* Task goal
Below are records; count how many of their lines contain the word "showing" and give the number alone.

* Data extracts
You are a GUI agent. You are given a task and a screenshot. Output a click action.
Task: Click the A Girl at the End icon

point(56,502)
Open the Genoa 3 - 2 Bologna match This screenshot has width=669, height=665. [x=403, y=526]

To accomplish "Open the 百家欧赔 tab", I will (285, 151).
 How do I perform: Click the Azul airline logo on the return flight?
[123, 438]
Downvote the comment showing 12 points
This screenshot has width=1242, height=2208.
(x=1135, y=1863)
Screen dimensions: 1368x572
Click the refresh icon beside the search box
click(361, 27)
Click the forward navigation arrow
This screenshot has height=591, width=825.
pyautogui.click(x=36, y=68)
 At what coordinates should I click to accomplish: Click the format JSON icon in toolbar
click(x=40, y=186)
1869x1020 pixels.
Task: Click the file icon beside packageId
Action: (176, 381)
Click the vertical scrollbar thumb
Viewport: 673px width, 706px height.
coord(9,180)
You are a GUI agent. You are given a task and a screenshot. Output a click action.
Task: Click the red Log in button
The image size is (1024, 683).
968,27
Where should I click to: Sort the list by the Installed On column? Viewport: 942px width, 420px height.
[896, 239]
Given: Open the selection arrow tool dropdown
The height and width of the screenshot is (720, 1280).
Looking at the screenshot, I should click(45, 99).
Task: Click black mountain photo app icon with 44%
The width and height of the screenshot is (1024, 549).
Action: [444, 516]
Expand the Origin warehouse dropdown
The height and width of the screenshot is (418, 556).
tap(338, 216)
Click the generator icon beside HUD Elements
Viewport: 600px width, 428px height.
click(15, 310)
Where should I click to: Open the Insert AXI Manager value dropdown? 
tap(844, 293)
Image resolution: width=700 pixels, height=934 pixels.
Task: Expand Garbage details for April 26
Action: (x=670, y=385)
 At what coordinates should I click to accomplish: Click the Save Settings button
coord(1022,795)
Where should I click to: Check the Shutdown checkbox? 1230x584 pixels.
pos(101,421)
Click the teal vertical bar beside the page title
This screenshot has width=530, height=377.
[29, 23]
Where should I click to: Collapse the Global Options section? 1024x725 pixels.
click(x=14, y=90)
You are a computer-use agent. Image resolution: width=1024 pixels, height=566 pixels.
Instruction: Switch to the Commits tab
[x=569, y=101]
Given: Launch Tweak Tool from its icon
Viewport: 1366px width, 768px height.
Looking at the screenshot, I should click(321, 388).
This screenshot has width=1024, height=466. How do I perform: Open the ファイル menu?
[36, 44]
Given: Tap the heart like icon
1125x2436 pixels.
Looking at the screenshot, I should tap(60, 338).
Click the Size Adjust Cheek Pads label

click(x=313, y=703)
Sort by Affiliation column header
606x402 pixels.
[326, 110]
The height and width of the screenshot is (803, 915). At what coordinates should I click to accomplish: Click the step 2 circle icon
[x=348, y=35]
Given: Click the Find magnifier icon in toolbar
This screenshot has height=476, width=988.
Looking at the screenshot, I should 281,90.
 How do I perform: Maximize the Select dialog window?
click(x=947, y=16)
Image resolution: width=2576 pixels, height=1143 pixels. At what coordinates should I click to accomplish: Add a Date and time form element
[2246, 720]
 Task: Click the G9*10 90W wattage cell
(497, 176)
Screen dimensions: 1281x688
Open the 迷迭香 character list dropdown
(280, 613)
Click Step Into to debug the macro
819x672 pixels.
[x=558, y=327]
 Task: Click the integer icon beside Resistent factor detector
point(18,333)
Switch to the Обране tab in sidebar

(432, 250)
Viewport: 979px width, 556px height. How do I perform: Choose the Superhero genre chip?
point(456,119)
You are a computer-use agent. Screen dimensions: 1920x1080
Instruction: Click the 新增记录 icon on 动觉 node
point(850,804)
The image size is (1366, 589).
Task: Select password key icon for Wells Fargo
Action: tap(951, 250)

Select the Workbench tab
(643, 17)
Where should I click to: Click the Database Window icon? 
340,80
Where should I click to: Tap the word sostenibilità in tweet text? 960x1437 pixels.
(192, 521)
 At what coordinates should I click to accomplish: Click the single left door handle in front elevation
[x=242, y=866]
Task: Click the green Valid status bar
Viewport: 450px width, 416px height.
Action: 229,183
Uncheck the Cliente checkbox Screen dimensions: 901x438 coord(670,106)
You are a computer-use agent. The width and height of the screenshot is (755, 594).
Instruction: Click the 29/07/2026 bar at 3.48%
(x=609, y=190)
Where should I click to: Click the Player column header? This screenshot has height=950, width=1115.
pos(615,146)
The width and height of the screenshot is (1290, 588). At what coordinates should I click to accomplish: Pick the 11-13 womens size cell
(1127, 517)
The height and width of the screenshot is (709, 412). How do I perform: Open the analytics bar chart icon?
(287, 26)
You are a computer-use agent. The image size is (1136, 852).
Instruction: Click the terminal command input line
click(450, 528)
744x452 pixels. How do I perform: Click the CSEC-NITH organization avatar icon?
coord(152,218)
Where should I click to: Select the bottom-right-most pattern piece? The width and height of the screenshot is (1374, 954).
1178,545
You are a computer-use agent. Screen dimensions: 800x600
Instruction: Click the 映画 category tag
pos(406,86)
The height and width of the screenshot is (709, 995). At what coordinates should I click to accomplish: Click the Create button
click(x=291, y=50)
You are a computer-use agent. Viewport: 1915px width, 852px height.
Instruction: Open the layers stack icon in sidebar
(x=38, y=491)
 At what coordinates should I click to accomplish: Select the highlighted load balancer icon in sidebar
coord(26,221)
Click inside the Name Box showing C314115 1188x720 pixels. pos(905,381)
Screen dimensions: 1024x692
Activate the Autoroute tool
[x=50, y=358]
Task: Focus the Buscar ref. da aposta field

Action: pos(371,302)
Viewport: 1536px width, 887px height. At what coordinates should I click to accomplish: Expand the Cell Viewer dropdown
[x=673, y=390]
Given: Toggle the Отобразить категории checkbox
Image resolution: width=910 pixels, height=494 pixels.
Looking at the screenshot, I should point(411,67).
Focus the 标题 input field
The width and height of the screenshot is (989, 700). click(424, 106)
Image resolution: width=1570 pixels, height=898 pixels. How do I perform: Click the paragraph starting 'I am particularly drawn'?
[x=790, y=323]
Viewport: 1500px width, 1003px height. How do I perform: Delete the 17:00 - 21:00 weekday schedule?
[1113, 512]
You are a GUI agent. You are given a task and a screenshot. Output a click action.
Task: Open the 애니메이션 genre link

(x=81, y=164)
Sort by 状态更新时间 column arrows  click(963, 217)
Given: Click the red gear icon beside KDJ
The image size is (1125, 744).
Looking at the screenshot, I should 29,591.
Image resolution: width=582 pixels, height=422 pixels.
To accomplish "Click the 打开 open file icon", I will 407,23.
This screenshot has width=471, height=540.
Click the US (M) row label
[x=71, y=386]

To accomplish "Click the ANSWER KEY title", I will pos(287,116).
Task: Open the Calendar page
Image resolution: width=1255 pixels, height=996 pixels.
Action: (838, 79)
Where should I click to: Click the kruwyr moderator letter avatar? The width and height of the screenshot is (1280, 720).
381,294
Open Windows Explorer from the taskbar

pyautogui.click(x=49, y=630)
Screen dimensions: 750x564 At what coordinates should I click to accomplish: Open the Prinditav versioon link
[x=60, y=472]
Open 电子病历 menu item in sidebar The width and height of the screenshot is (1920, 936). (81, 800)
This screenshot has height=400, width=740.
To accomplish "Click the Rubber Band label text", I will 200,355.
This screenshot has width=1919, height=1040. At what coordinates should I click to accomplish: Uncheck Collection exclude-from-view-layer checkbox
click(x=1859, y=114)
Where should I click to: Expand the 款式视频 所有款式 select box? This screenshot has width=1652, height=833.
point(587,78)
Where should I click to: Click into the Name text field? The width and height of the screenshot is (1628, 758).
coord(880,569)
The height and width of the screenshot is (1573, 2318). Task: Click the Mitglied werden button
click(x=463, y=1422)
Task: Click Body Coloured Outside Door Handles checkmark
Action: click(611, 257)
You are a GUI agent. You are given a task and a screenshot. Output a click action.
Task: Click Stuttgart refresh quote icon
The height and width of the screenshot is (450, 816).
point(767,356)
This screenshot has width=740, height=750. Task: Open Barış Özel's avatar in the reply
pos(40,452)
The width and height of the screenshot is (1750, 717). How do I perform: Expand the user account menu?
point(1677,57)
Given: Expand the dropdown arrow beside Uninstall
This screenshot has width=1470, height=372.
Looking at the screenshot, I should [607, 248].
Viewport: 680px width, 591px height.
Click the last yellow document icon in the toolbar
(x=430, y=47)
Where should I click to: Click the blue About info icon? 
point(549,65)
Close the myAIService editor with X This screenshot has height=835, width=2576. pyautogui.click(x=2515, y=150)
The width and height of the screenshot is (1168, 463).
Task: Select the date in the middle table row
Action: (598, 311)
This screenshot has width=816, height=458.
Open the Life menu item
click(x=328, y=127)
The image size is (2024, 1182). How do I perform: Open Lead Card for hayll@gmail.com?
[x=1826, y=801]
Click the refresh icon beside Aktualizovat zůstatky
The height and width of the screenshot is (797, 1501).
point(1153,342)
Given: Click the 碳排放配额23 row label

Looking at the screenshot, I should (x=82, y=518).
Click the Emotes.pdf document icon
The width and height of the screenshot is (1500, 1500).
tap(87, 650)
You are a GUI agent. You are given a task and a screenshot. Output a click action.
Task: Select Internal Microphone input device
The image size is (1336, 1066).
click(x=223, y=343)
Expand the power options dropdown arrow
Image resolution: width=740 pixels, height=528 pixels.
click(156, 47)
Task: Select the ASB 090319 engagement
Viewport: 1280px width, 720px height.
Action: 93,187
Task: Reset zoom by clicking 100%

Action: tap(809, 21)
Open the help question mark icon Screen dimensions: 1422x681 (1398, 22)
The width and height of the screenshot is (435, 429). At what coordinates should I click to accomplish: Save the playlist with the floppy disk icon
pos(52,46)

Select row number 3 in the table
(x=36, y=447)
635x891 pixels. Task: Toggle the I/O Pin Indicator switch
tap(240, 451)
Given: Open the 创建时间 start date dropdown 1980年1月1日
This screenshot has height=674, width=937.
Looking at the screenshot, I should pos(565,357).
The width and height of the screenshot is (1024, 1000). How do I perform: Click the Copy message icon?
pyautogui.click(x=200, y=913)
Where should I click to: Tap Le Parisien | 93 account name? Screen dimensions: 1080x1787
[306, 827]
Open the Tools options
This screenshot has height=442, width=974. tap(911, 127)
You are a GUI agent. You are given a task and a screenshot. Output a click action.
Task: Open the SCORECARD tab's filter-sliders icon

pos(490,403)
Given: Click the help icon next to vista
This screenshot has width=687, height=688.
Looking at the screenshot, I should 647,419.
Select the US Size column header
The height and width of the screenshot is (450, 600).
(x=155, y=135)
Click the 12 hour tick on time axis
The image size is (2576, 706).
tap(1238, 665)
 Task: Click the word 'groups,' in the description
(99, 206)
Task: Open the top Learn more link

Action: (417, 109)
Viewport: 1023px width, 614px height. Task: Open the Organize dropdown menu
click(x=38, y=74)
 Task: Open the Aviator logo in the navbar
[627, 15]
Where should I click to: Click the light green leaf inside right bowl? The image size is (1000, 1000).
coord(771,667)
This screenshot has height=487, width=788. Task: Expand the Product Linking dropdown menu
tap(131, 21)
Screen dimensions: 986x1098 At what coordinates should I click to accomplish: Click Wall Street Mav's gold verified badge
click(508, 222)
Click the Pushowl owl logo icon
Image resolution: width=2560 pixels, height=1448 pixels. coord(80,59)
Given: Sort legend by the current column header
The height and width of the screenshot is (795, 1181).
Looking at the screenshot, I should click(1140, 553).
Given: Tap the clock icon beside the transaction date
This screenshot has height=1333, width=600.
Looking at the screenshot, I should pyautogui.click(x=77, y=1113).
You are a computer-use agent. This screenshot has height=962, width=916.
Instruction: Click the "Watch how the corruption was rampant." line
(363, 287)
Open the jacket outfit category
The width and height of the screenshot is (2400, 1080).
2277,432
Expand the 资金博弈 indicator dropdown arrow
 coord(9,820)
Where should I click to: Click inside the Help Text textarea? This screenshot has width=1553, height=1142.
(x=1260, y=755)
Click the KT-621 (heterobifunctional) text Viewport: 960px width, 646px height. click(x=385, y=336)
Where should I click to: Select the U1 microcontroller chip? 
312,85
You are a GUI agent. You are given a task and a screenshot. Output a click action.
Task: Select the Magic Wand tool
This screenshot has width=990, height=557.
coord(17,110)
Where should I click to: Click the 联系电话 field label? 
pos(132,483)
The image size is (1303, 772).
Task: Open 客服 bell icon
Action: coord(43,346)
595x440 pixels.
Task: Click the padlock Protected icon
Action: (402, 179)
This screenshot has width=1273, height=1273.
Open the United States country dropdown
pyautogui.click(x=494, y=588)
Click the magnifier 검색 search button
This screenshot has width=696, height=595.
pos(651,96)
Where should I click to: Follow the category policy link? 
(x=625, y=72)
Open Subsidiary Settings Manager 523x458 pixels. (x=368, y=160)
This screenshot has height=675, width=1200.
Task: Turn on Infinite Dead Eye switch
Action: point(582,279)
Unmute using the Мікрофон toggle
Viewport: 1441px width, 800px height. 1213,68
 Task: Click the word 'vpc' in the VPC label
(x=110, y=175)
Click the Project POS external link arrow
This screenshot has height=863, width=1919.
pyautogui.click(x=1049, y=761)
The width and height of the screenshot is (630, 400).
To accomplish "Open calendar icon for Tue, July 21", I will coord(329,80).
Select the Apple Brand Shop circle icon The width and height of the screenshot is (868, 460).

* Exercise output
2